■ TASK REQUIREMENTS: Scan the records for the line containing "Click the sentence". From there through the last line, write out each line exactly.

Records from a data source
----

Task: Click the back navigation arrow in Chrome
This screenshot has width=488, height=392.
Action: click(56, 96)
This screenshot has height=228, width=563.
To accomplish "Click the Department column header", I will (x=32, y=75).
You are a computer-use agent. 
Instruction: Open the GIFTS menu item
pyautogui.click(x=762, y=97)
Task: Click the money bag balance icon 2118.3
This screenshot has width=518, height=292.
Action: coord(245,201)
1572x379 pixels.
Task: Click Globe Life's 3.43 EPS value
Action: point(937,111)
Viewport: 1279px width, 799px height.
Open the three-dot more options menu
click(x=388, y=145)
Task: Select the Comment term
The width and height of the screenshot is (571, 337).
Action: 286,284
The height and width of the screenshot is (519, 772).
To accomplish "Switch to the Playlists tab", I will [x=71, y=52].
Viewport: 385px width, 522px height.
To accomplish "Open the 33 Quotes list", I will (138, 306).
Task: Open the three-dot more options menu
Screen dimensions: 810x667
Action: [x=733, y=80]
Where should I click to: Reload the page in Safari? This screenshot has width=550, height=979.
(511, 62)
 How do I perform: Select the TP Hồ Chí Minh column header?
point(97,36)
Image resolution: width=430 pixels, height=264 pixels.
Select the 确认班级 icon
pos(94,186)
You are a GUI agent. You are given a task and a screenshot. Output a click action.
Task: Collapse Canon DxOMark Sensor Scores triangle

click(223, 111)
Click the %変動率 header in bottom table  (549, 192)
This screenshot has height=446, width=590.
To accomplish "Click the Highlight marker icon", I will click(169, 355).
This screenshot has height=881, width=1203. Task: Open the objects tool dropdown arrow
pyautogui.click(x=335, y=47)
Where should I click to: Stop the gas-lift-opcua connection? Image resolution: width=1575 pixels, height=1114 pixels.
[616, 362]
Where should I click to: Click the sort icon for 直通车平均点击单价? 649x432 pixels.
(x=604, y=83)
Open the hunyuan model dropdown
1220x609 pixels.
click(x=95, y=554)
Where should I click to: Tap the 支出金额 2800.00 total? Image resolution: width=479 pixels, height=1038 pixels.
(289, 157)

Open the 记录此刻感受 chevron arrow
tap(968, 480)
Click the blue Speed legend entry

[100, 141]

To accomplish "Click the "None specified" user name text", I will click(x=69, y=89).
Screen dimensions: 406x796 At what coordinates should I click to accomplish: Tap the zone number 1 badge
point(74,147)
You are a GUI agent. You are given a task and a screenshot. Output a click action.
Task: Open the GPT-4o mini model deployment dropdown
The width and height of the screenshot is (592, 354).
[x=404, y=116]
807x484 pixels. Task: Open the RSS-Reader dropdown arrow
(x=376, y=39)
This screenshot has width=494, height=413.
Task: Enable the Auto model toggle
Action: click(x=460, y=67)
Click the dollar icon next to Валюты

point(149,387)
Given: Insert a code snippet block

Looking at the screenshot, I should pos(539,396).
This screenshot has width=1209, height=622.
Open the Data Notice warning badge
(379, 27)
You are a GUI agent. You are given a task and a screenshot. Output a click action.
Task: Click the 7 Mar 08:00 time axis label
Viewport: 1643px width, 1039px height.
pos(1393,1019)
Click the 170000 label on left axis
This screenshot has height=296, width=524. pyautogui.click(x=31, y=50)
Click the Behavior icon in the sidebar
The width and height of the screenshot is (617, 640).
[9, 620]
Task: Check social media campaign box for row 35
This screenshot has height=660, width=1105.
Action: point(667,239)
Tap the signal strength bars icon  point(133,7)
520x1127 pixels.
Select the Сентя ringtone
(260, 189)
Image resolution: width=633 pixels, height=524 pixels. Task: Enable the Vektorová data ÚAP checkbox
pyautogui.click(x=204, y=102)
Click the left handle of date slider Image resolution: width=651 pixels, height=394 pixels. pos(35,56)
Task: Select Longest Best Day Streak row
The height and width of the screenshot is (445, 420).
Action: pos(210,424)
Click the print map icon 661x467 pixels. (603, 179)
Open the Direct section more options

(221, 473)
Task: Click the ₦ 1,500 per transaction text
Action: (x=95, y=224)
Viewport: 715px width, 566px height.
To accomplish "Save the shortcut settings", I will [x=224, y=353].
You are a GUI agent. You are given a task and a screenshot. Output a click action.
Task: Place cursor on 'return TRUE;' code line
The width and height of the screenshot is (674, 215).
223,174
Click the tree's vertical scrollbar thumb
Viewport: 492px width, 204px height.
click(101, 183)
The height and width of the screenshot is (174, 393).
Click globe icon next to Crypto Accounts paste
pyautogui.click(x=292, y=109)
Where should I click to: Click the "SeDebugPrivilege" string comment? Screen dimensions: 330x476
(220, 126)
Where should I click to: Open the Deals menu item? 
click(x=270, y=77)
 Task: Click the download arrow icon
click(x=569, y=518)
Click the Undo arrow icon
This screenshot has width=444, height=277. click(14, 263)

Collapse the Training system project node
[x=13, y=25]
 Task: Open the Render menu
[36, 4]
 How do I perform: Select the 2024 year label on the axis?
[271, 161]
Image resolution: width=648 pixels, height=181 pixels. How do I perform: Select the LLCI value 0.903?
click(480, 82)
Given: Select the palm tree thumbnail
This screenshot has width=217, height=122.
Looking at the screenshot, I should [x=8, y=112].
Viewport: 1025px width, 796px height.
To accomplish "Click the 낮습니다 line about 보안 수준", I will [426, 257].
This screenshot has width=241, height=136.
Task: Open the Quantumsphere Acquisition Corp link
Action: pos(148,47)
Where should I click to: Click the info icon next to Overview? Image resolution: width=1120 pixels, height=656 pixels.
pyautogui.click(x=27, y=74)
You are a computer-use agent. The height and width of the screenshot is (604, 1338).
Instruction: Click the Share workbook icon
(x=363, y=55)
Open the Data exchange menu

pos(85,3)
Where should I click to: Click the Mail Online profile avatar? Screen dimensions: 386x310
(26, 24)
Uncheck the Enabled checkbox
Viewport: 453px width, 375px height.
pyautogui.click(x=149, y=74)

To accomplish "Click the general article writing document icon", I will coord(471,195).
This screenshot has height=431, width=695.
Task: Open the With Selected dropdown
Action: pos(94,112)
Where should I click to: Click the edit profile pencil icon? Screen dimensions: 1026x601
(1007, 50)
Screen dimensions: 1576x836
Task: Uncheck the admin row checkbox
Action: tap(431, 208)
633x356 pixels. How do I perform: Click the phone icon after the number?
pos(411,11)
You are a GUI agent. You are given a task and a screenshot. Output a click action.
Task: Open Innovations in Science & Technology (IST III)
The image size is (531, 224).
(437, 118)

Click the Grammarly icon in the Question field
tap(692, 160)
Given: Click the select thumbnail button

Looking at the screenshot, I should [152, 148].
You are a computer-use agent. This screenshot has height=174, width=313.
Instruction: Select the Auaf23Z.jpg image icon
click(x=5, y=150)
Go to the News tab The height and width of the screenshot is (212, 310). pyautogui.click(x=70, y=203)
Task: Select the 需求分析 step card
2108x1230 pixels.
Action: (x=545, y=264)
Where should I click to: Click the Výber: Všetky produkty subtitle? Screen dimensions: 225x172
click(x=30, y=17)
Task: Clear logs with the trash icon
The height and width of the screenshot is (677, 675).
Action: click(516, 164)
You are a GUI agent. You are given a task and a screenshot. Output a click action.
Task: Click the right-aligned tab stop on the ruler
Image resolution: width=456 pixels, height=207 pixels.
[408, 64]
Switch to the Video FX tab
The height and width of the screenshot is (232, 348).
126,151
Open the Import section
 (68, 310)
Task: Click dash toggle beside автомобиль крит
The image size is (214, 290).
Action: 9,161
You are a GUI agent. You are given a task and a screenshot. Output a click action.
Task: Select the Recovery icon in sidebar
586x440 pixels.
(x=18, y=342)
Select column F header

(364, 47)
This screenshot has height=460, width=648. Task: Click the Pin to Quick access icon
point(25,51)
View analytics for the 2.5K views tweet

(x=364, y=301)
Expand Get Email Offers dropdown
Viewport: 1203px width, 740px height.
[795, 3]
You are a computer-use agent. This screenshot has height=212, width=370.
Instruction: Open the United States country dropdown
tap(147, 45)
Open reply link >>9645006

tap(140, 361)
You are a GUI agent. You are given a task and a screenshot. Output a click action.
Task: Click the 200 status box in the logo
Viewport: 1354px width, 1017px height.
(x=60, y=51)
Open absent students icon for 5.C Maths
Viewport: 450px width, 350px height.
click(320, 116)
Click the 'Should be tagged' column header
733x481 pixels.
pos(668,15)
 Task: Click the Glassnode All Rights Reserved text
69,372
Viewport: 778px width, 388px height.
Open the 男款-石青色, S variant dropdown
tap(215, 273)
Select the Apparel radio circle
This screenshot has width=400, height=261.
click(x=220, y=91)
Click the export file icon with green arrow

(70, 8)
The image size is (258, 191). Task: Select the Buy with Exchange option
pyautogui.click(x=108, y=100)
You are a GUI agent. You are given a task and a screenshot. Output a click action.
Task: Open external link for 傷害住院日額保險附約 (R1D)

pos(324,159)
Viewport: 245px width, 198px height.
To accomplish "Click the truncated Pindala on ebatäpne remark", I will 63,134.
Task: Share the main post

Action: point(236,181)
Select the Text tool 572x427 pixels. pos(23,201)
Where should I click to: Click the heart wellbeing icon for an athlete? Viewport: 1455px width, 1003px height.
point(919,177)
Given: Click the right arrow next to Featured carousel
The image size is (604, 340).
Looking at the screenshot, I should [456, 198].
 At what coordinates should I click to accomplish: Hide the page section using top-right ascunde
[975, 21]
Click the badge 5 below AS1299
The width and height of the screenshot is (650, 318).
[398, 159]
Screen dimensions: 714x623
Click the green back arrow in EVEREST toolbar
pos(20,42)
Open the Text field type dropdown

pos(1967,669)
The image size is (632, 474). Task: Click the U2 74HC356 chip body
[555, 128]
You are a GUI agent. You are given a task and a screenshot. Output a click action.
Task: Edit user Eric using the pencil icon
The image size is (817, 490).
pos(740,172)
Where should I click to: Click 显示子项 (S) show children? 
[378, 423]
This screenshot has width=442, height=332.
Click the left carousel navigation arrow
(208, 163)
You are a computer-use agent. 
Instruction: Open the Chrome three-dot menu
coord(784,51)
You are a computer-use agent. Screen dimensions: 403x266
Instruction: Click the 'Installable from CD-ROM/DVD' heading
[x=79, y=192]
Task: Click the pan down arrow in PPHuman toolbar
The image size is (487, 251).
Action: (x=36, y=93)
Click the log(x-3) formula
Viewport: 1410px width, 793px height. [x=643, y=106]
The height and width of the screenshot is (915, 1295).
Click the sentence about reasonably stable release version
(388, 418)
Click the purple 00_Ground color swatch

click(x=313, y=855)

----

■ WRITTEN RESPONSE:
Click the sentence about reasonably stable release version
(388, 418)
Click the purple 00_Ground color swatch

click(x=313, y=855)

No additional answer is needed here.